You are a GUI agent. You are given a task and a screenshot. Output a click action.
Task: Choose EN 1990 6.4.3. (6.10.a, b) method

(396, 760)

_ _ _ _

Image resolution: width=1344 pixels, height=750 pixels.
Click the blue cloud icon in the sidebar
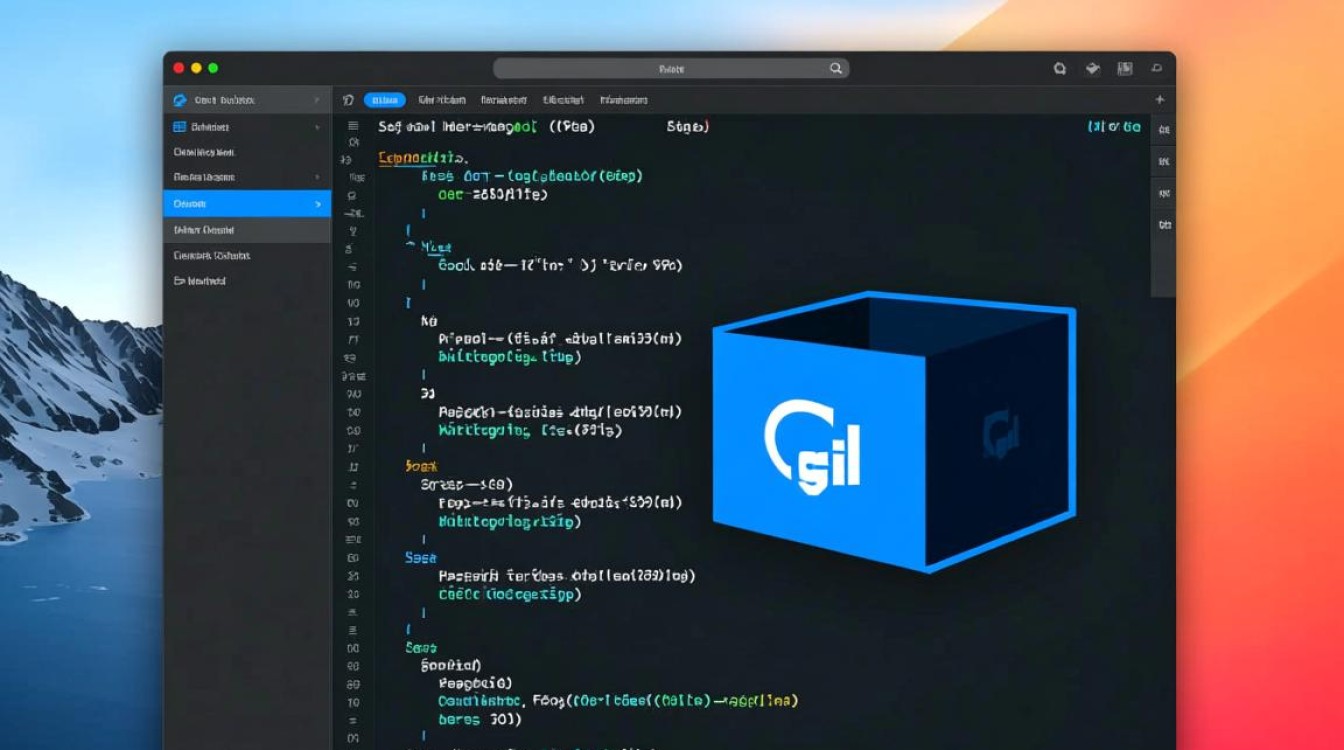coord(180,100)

_ _ _ _

*EXERCISE*: How many lines in the rows above contain the string "given"? Case counts. Give only the number.

*RESPONSE*: 1